Metabolic dysfunction in myalgic encephalomyelitis/chronic fatigue syndrome not due to anti-mitochondrial antibodies, by Isabell Nilsson, Jeremy Palmer, Eirini Apostolou, Carl-Gerhard Gottfries, Muhammad Rizwan, Charlotte Dahle and Anders Rosén in Front. Med., 31 March 2020 [doi.org/10.3389/fmed.2020.00108 ]

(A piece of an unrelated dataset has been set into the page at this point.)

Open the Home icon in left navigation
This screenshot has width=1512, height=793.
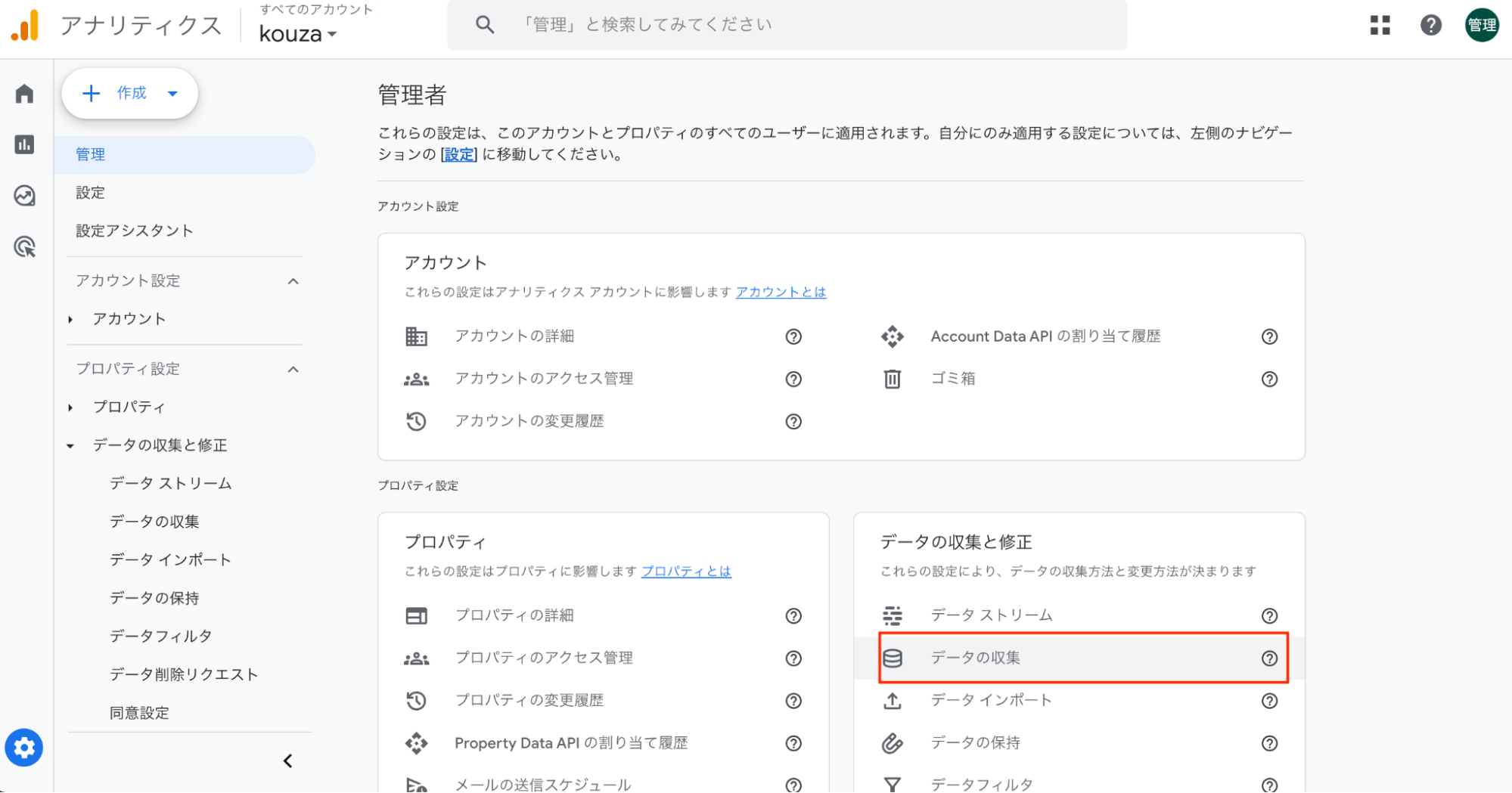coord(24,93)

Metabolic profiling studies have recently indicated dysfunctional mitochondria in myalgic encephalomyelitis/chronic fatigue syndrome (ME/CFS). This includes an impaired function of pyruvate dehydrogenase complex (PDC), possibly driven by serum factor(s), which leads to inadequate adenosine triphosphate generation and excessive lactate accumulation. A reminiscent energy blockade is likely to occur in primary biliary cholangitis (PBC), caused by anti-PDC autoantibodies, as recently proposed. PBC is associated with fatigue and post-exertional malaise, also signifying ME/CFS.

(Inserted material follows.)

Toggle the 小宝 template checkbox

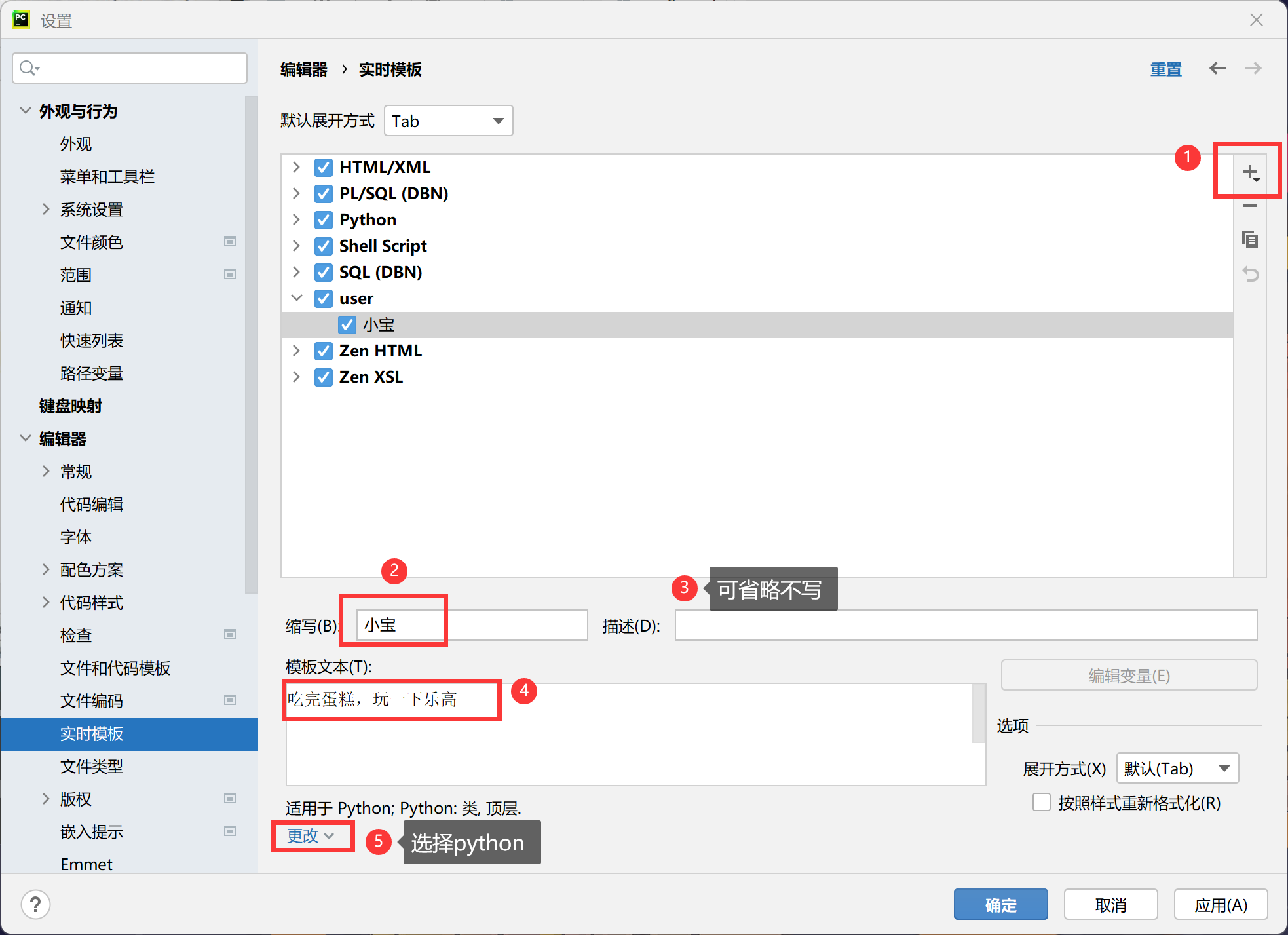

We herein have investigated whether ME/CFS patients have autoreactive antibodies that could interfere with mitochondrial function. We found that only 1 of 161 examined ME/CFS patients was positive for anti-PDC, while all PBC patients (15/15) presented significant IgM, IgG, and IgA anti-PDC reactivity, as previously shown. None of fibromyalgia patients (0/14), multiple sclerosis patients (0/29), and healthy blood donors (0/44) controls showed reactivities. Anti-mitochondrial autoantibodies (inner and outer membrane) were negative in ME/CFS cohort. Anti-cardiolipin antibody levels in patients did not differ significantly from healthy blood donors.
In conclusion, the impaired mitochondrial/metabolic dysfunction, observed in ME/CFS, cannot be explained by presence of circulating autoantibodies against the tested mitochondrial epitopes.